Why I'm asking is I'm interfacing to some lua code and lua can handle UTF-8 strings but if I convert them to CFSTring, then there'll be a performance penalty if it uses UTF-16 internally?

I had a look at the CFStringGetSystemEncoding and it returns mac roman - which doesn't seem to be correct.

locale returns

LANG="en_AU.UTF-8"...

which indicates it's utf-8 but then the docs seem to indicate it's 16 bit?

tia


Solution

  • There is short chapter “String storage” in the docs saying that it can have various encodings internally:

    Although conceptually CFString objects store strings as arrays of Unicode characters, in practice they often store them more efficiently. The memory a CFString object requires to represent a string could often be less than that required by a simple UniChar array.

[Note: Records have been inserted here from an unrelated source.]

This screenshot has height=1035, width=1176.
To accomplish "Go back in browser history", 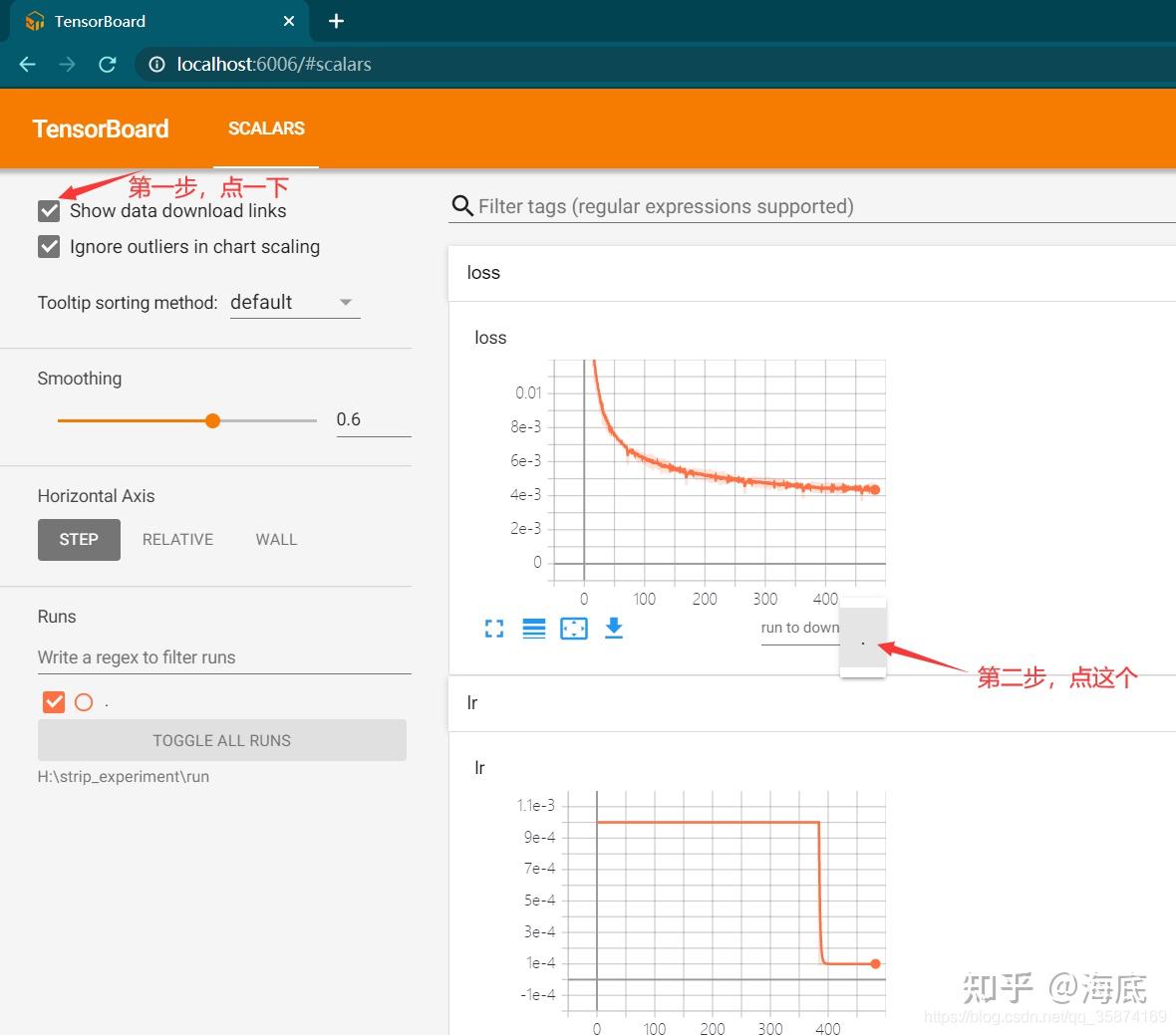I will pos(28,65).
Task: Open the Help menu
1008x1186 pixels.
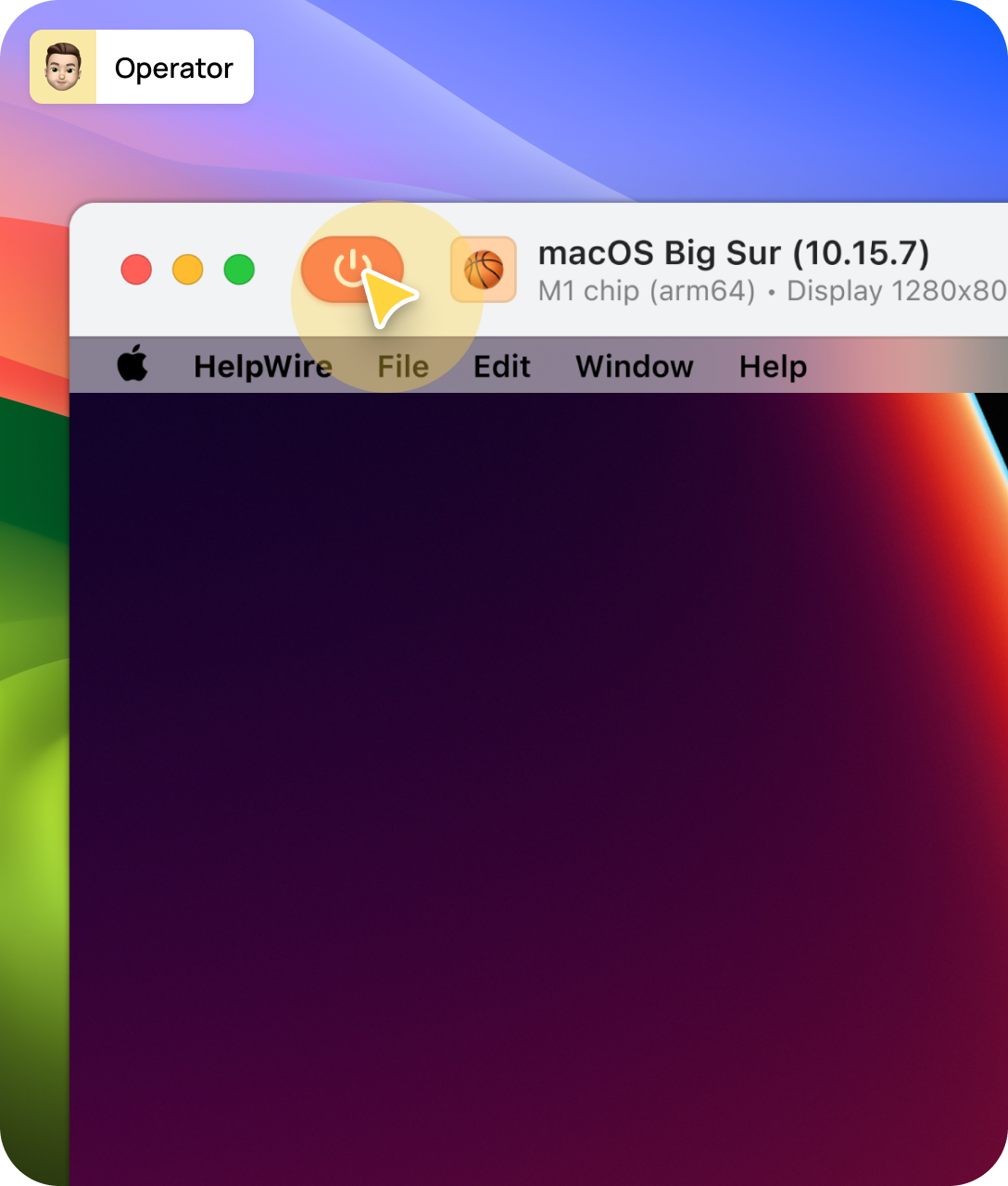Action: click(772, 365)
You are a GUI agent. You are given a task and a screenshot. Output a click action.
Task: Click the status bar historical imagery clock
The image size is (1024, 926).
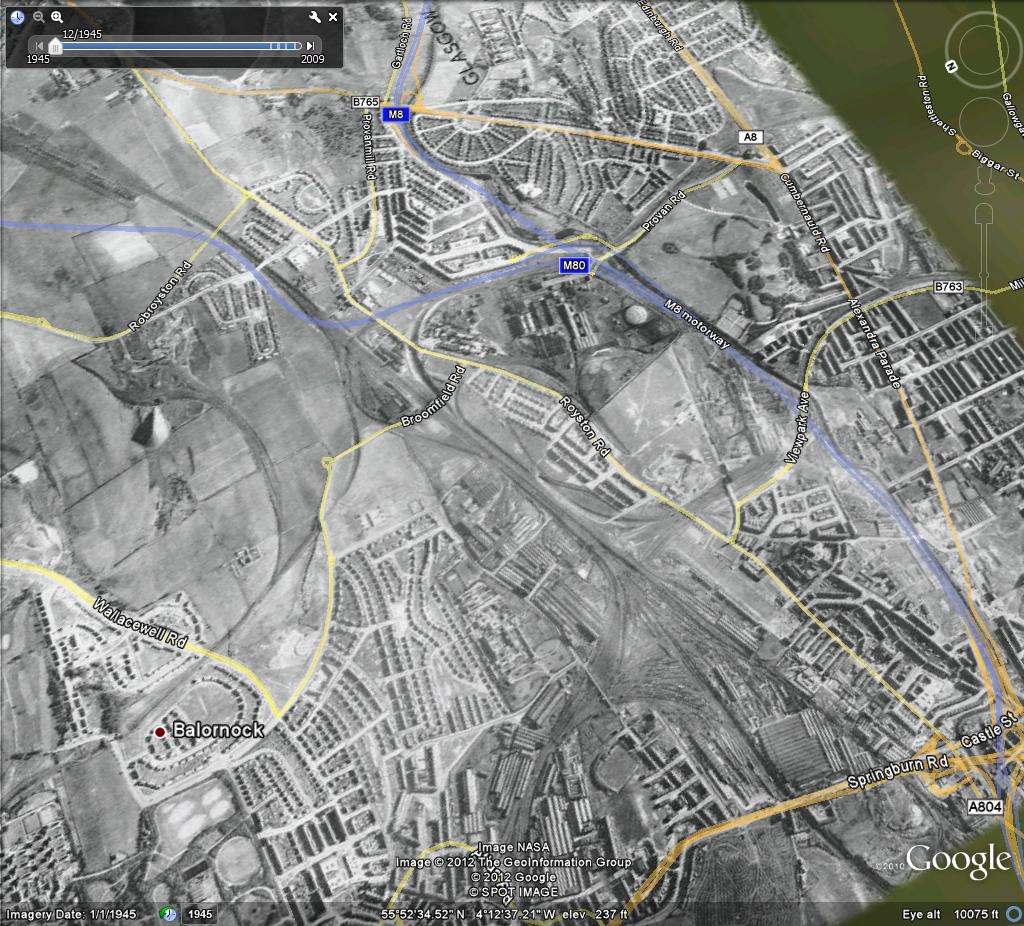point(169,914)
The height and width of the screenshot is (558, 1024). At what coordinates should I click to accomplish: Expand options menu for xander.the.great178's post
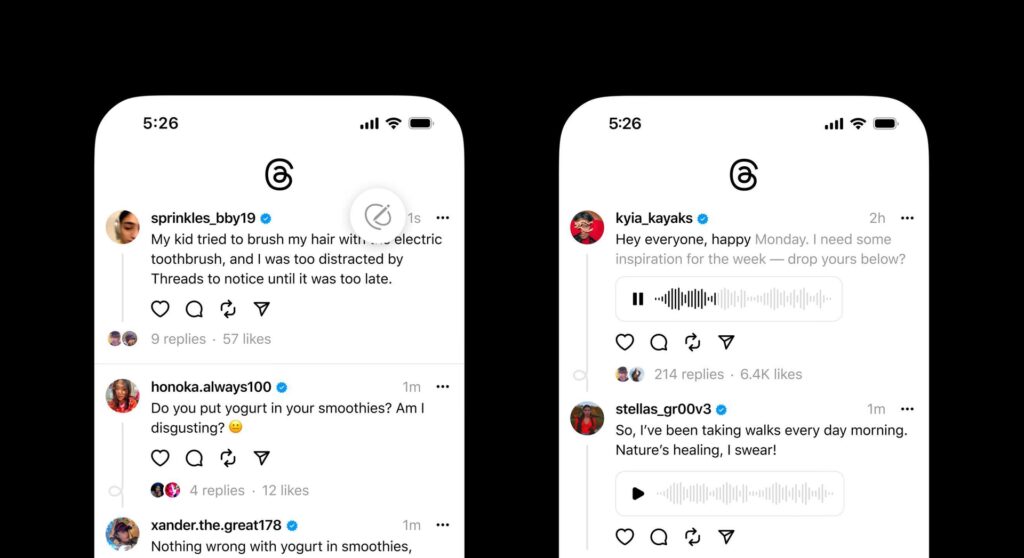click(443, 525)
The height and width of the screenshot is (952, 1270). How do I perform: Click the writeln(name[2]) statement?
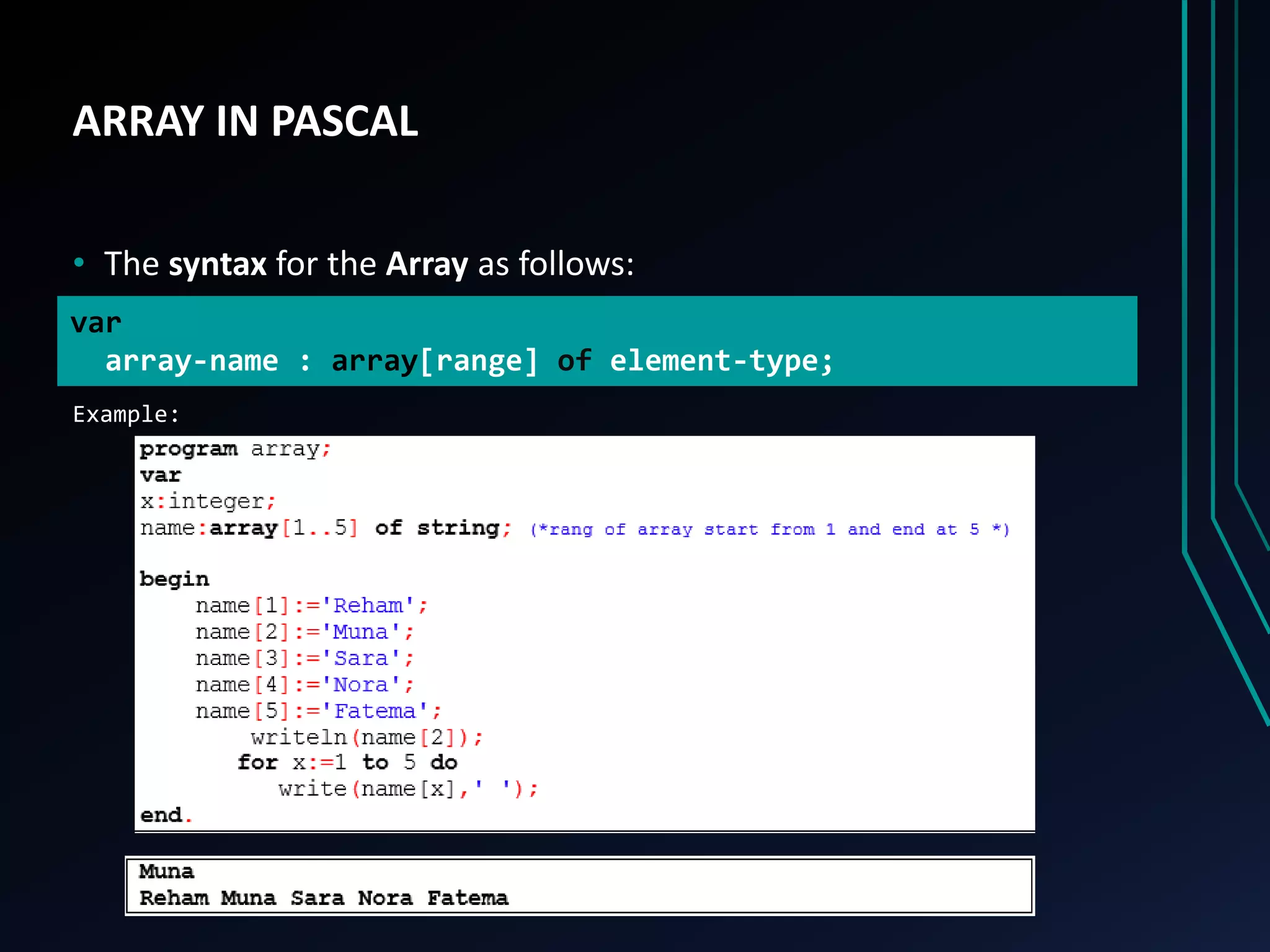click(x=366, y=738)
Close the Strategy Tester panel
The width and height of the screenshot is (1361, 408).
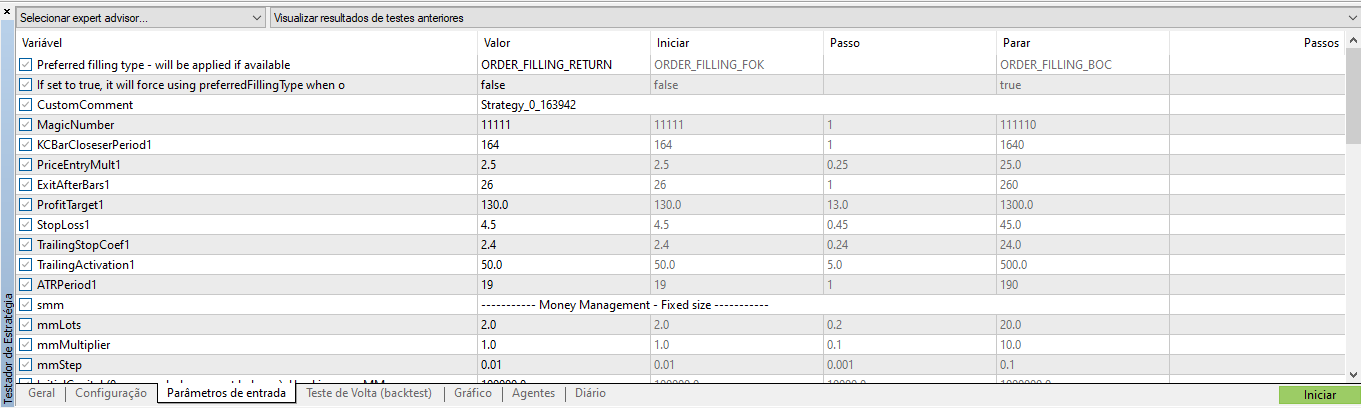click(x=6, y=10)
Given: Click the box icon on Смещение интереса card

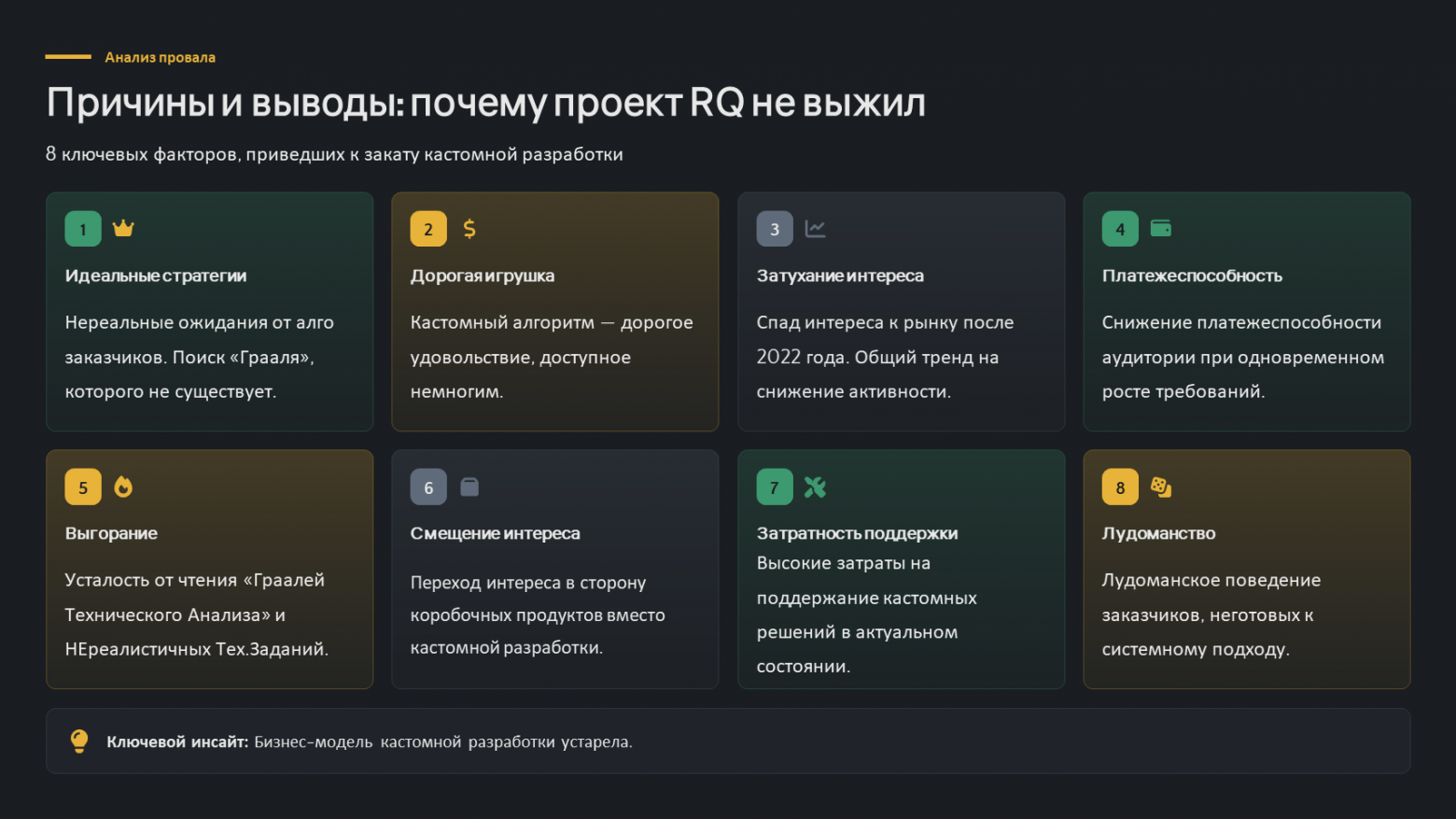Looking at the screenshot, I should click(x=469, y=486).
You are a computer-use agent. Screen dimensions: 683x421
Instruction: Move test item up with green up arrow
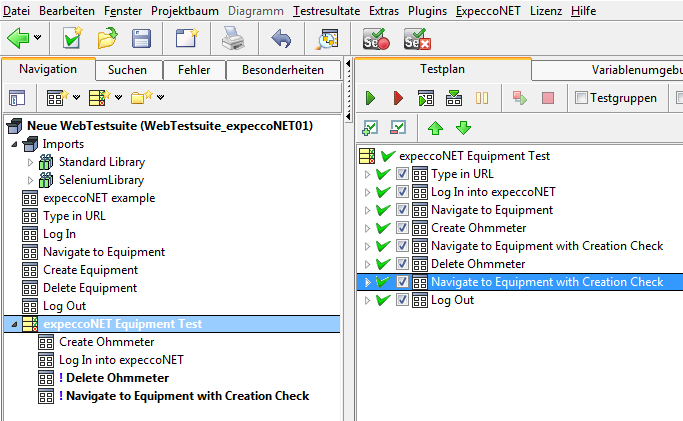pos(435,128)
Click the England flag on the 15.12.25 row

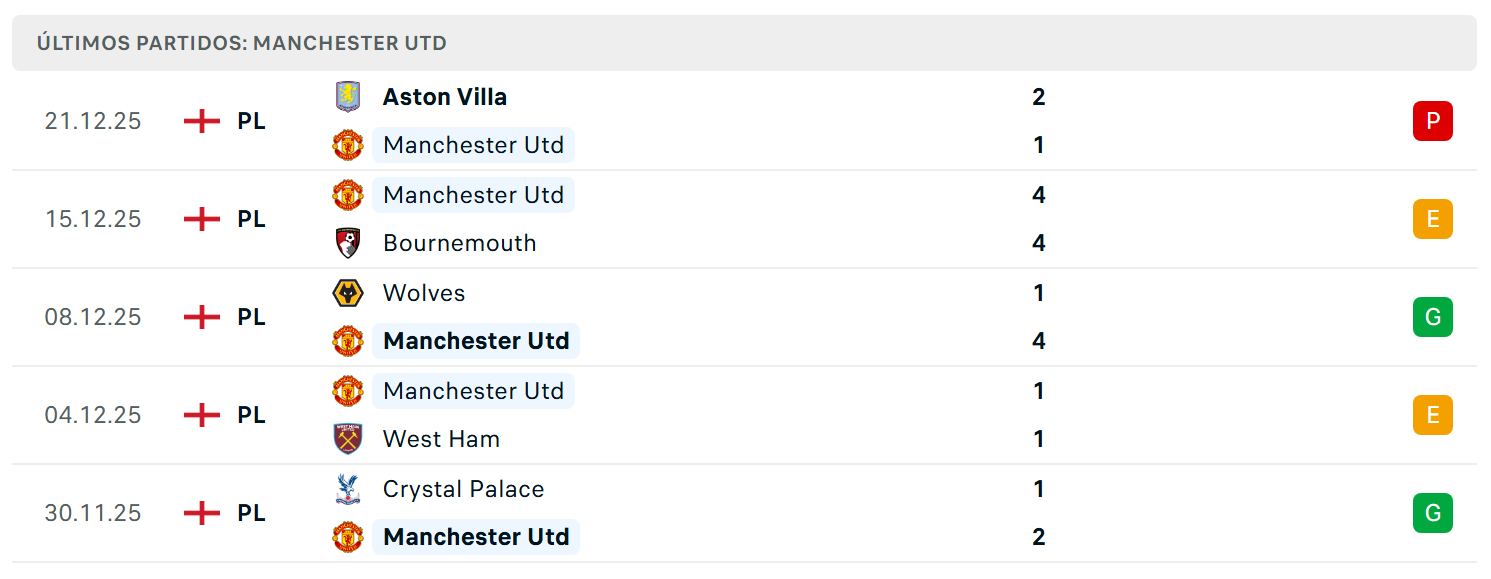click(x=202, y=219)
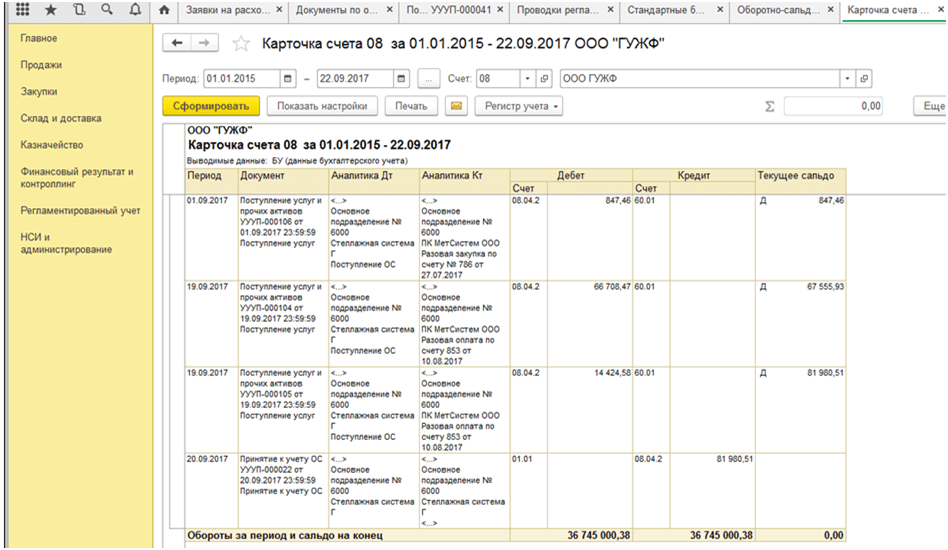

    The last paragraph suggests a solution for those who are concerned about extra conversions:

    You can get further control over the backing store of a string with the CFStringCreateMutableWithExternalCharactersNoCopy function. This function creates a reference to a mutable CFString object but allows you to retain full ownership of the Unicode buffer holding the object’s characters; the object itself points to the buffer as its backing store.